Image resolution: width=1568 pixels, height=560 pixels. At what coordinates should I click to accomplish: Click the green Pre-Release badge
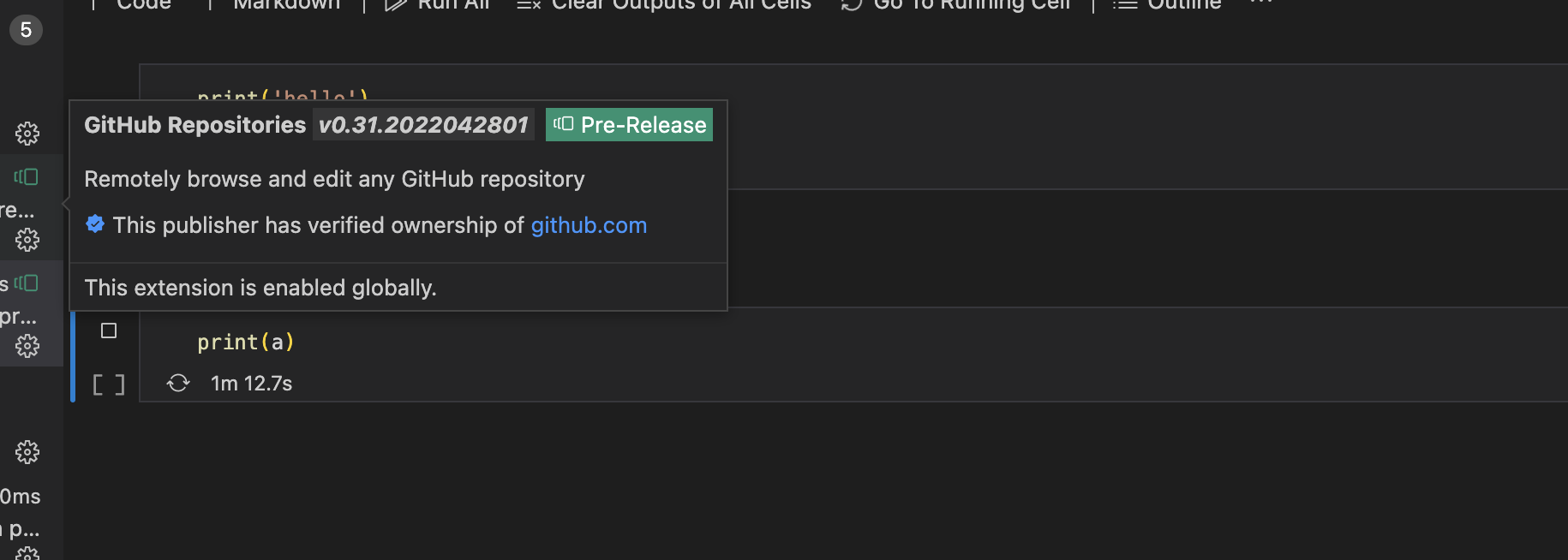[629, 125]
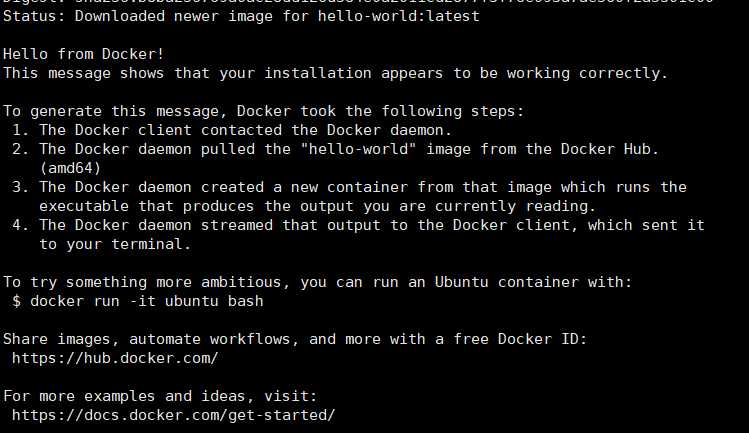The width and height of the screenshot is (749, 433).
Task: Click the 'For more examples and ideas, visit:' line
Action: click(x=160, y=396)
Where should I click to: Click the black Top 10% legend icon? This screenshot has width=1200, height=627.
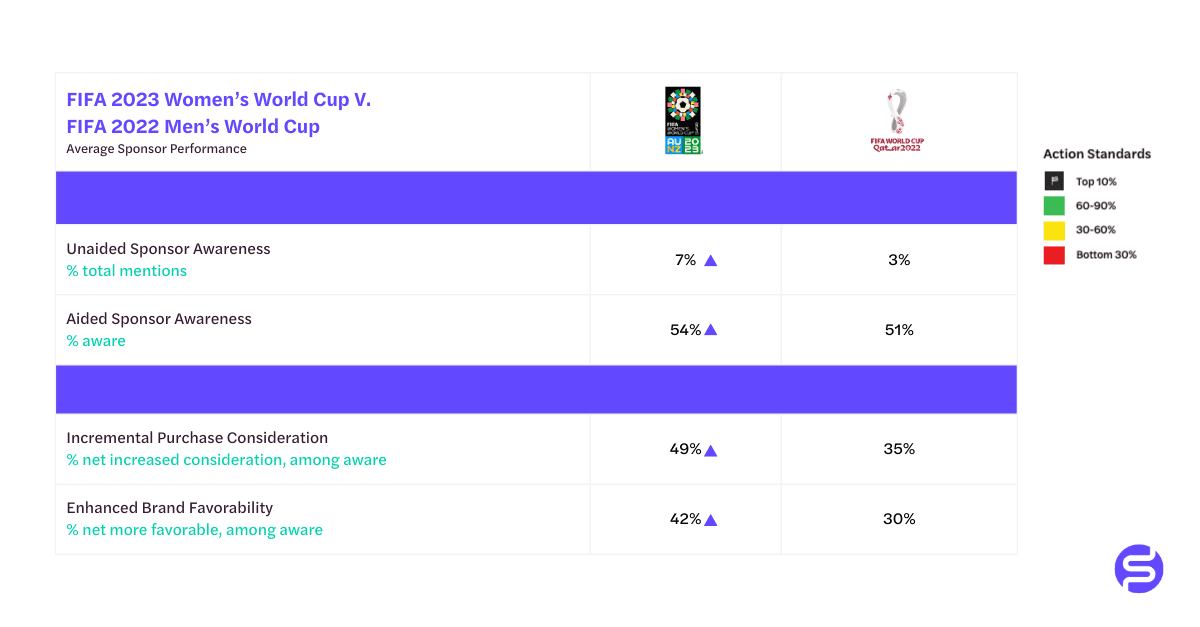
--------------------------------------------------
Problem requirements = Please set down the whole listing exactly, apart from the pictures.

Result for this task =
Image resolution: width=1568 pixels, height=560 pixels. At what coordinates should I click to accomplish: Click the green Pre-Release badge
[629, 125]
The width and height of the screenshot is (749, 433).
Task: Click the 'For more examples and ideas, visit:' line
Action: click(x=160, y=396)
Where should I click to: Click the black Top 10% legend icon? This screenshot has width=1200, height=627.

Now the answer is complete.